Work instructions -
Return the listing exactly, please; no pictures.

Task input -
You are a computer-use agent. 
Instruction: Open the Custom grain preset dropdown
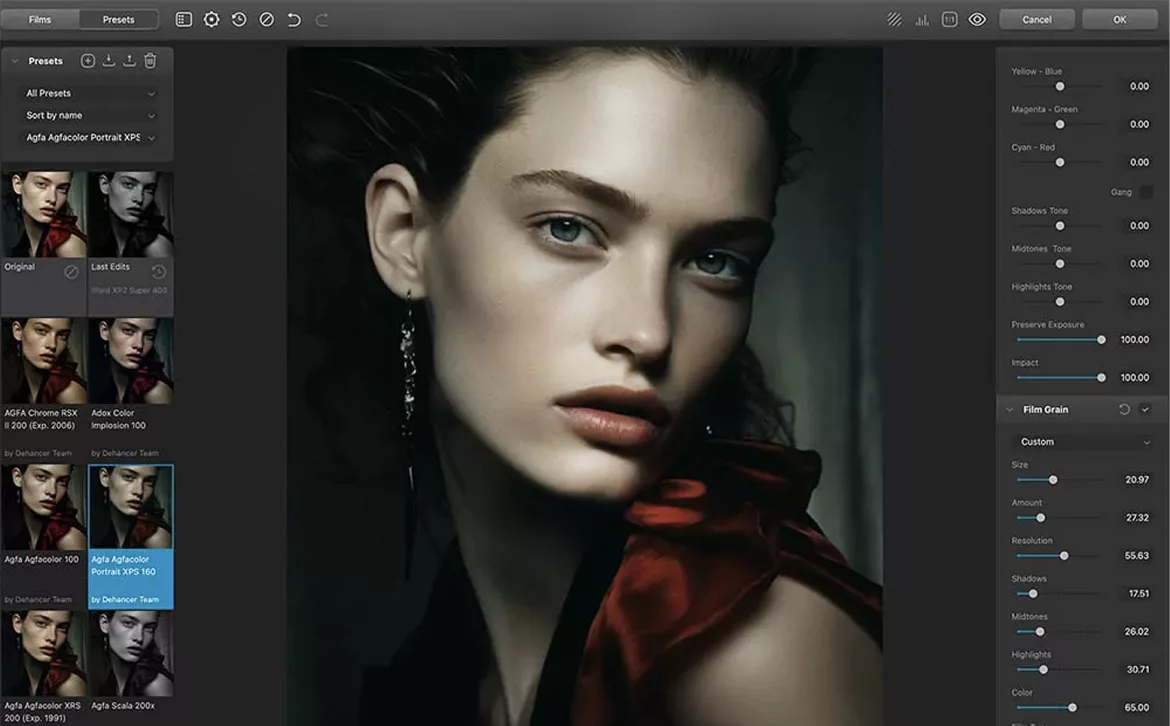click(1080, 441)
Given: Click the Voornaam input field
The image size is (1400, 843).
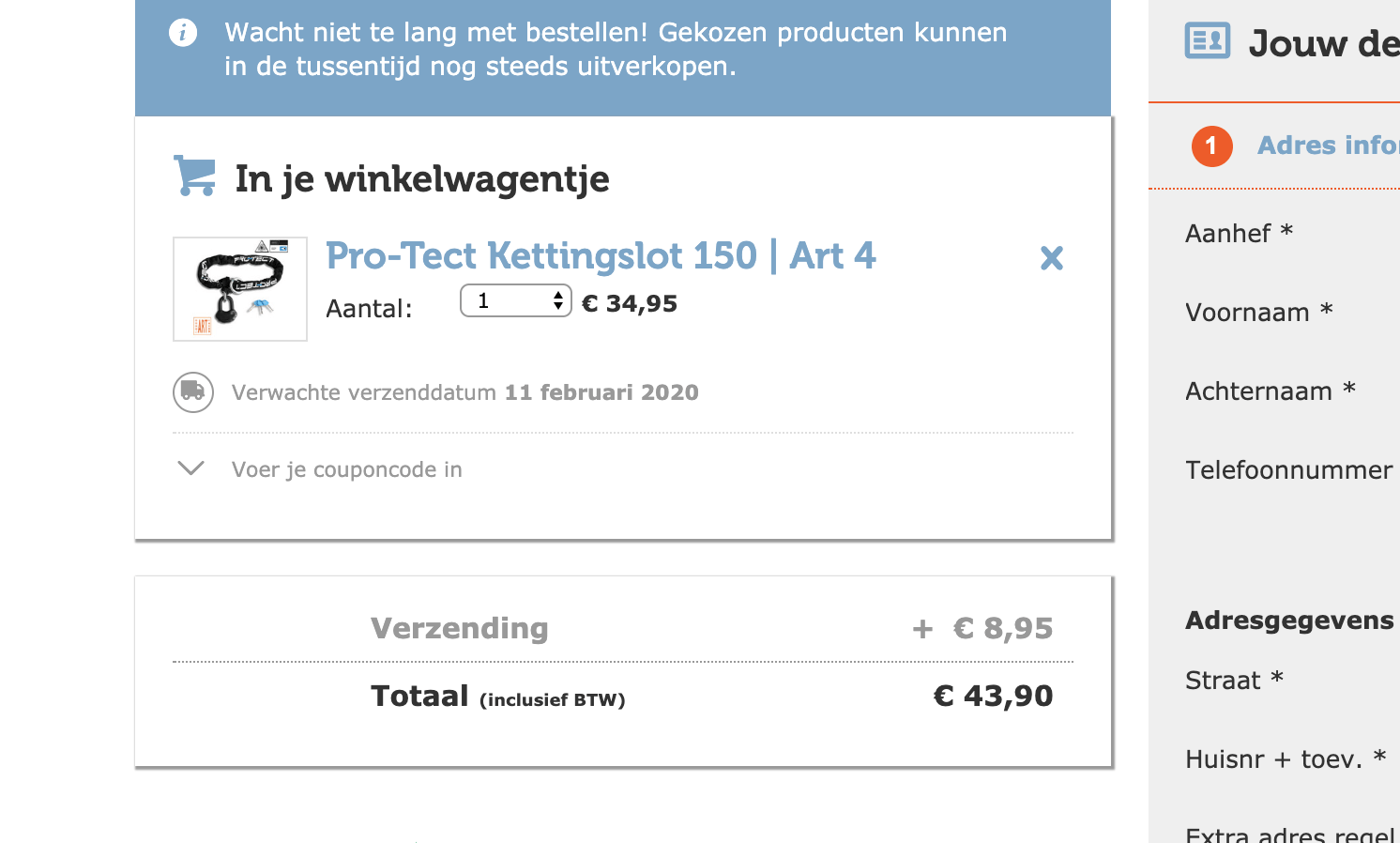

Your response -
You are a computer-use agent. 
Instruction: Open the Custom grain preset dropdown
click(1080, 441)
Given: Click the Voornaam input field
The image size is (1400, 843).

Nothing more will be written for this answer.